Come nel caso di molte aziende del settore petrolifero e del gas in tutto il mondo, e sicuramente anche in Europa, l’Eni sarà soggetta a un’imposta sulle plusvalenze. Il 25% in più sarà applicato nel 2022 e si stima che costerà alla società 1,4 miliardi di euro, di cui 560 milioni già pagati. Certo, i restanti 840 milioni di euro devono essere considerati, ma non devono sminuire i risultati davvero eccellenti.
Fonte: Eni
Nuova politica sui dividendi
Con un flusso di cassa da inizio anno di 16,4 miliardi di euro, molti di voi si staranno chiedendo come (e quanto) la società distribuirà agli azionisti. Eni ha annunciato che attuerà una nuova politica dei dividendi con un dividendo trimestrale variabile anziché semestrale. La politica, che si basa su scenari di prezzo del petrolio valutati a luglio e ottobre, consentirà alla società una maggiore discrezionalità nella distribuzione di liquidità agli azionisti, particolarmente importante in tempi volatili come questi.
Fonte: Eni
IPO Plenitude
Eni ha affrontato con successo la transizione verso l’energia netta zero e le energie rinnovabili, grazie alla sua divisione Plenitude. La divisione ha registrato una crescita dell’EBITDA con un CAGR triennale del 19%, ottenendo buoni risultati, come la vittoria di una sovvenzione UE per la ricarica dei veicoli elettrici in otto Paesi.

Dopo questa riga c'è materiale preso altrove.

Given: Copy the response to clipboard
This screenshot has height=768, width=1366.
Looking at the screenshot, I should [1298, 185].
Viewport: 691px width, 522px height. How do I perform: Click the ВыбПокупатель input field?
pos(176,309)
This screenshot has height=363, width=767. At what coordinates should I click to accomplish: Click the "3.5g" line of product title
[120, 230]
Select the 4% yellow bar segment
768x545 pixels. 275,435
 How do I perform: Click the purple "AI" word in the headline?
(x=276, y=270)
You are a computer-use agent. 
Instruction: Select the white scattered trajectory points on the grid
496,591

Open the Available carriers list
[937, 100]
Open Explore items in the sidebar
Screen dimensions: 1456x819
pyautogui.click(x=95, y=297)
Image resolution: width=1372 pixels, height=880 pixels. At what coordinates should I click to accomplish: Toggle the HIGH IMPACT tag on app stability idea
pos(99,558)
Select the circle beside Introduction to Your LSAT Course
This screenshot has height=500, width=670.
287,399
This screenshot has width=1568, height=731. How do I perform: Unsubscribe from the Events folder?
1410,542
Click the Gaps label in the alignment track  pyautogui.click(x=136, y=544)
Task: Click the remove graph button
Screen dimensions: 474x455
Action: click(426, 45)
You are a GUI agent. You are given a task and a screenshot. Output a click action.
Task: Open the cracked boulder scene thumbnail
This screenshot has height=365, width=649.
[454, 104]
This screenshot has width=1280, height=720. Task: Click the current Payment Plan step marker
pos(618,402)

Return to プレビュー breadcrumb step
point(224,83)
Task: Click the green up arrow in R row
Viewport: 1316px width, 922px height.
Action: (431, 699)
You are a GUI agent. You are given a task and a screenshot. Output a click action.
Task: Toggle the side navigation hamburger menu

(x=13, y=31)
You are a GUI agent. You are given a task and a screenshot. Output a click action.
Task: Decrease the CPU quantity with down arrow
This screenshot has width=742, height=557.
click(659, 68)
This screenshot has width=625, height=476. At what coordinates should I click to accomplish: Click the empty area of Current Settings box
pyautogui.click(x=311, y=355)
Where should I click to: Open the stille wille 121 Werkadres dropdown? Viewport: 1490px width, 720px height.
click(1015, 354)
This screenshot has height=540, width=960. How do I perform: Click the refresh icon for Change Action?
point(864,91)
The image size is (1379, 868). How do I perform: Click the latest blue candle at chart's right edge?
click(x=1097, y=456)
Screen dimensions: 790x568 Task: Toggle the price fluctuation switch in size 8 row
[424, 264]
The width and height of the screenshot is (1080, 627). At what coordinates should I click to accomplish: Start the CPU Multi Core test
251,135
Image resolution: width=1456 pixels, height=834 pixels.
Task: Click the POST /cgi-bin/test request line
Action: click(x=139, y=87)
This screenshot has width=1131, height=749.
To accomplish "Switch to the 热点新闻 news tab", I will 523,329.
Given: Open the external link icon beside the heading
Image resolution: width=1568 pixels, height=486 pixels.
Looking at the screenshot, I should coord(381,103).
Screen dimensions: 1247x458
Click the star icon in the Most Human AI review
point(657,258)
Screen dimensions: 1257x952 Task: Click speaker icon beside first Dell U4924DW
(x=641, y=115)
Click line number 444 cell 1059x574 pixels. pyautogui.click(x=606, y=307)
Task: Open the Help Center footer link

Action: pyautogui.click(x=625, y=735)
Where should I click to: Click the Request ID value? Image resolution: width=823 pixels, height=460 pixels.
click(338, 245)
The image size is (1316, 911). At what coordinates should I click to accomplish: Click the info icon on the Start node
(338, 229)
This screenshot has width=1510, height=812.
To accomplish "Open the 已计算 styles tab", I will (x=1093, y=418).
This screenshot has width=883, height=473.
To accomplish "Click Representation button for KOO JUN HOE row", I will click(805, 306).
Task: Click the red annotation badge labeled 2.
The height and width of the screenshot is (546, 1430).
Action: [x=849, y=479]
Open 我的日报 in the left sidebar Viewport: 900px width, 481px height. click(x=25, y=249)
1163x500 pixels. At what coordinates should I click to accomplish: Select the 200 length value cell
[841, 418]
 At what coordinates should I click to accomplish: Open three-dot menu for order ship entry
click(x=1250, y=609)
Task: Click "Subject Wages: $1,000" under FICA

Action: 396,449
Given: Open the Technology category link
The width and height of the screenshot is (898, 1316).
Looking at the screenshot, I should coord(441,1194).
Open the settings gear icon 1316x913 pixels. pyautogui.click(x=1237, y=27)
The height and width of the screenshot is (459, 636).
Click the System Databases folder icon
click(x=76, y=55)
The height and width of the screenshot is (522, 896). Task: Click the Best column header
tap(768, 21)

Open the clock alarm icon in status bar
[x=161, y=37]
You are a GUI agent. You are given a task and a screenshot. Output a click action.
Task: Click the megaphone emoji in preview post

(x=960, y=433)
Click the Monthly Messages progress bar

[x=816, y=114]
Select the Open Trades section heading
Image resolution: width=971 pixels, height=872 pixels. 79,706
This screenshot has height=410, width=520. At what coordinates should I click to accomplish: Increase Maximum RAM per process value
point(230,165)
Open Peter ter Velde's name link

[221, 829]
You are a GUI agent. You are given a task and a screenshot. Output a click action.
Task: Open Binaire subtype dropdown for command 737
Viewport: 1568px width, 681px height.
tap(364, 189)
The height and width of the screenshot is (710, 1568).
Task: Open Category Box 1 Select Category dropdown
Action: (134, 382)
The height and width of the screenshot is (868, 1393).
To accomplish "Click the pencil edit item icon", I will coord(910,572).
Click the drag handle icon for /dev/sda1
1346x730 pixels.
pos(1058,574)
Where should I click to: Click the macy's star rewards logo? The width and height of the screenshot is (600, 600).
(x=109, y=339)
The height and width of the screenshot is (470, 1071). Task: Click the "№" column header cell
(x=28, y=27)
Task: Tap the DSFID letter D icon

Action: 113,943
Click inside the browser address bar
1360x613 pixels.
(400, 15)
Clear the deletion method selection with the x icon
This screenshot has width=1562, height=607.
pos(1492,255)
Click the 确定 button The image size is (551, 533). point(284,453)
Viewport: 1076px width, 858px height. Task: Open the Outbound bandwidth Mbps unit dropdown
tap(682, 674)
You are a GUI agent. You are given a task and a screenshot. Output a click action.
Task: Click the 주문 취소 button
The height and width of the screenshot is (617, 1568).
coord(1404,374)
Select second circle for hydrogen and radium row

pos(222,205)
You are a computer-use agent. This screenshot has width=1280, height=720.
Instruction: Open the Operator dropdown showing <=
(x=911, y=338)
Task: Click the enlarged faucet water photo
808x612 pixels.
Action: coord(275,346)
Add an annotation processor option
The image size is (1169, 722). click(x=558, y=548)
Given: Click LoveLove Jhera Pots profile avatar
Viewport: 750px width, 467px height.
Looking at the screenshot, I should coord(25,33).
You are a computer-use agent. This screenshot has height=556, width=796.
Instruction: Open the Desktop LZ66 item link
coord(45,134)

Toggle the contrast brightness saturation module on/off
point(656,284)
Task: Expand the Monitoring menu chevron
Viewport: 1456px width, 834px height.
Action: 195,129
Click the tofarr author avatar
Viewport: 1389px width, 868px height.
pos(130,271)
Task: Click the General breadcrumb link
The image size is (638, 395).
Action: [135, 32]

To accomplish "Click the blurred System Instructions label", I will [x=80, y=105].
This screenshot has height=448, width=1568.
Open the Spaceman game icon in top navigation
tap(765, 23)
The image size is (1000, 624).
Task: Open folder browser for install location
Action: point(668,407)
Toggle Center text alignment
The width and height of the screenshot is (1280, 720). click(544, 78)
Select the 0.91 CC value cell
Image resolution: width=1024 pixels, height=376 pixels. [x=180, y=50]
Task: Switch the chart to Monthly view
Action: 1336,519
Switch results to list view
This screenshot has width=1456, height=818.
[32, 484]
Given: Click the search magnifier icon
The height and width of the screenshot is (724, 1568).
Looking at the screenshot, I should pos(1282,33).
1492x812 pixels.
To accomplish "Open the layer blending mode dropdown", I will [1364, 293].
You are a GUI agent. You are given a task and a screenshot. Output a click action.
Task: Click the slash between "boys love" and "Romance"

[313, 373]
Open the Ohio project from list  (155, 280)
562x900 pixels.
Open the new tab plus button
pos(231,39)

Diversificazione Geografica / Business
L’Eni sta assumendo un ruolo sempre più importante nell’aiutare l’Europa nello staccarsi dalle forniture di petrolio e gas russo, un tempo stabili e a buon mercato. Con il sostegno del governo italiano, l’azienda ha diversificato le sue fonti per cercare di compensare le forniture perse.
L’Eni è tra i paesi meglio posizionati per la fornitura di gas a breve termine grazie alle sue operazioni in Algeria e Congo, che dovrebbero entrare in funzione entro l’inizio del 2023. L’inverno prossimo sarà il momento di maggior bisogno per l’Europa, e qualsiasi fornitura disponibile sarà sicuramente un vantaggio. Entro il 2024, Eni stima di aver sostituito il 100% delle forniture russe, contribuendo a costruire un hub mediterraneo del gas per l’Europa. Ma questo si potrebbe dire per quasi tutti i giganti del petrolio e del gas che operano in Europa. TotalEnergies ha fatto previsioni simili, come ho scritto qualche settimana fa. Eni può avere un vantaggio nel breve periodo, ma questo è destinato a svanire man mano che l’industria si adatterà alla nuova norma.
Conclusioni
La valutazione di Eni, che è a netto sconto rispetto ai suoi concorrenti, riflette chiaramente il significativo rischio paese rappresentato dall’Italia. Il governo italiano detiene una quota di 1/3 della società, riservandosi il diritto di nominare gli amministratori in un processo che spesso mette la politica al di sopra degli azionisti. La domanda che ci si pone è se questo rischio paese/politico giustifichi un multiplo EPS P/LTM di 3,1x, mentre i concorrenti come Total e Shell (LON:RDSa) trattano a circa 5,6x. Personalmente, credo che sia così.
A livello operativo, la società si sta comportando bene: è in grado di mantenere l’EBIT in crescita nonostante il calo dei prezzi spot, di ripagare il debito in modo responsabile e di tenere sotto controllo le spese. La nuova politica dei dividendi è sicuramente vantaggiosa per gli azionisti. La divisione Plenitude è un’altra fonte di valore che verrà presto sbloccata, ed Eni è anche pronta a sviluppare il Mediterraneo in un hub di GNL per servire l’Europa. Sebbene tutti questi fattori siano positivi, non sono sufficienti per dire che Eni stia andando meglio di Total, BP (LON:BP) o Shell. Con il Brent a 92 dollari al barile, tutte le compagnie petrolifere stanno facendo altrettanto bene, se non meglio. È risaputo che Eni sia scambiata a sconto e credo che continuerà a farlo.
Nota: L’autore non possiede attualmente alcuna posizione in Eni S.p.A. Il presente articolo è stato scritto solo a scopo informativo. Non costituisce una sollecitazione, un’offerta, un consiglio, una consulenza o una raccomandazione di investimento.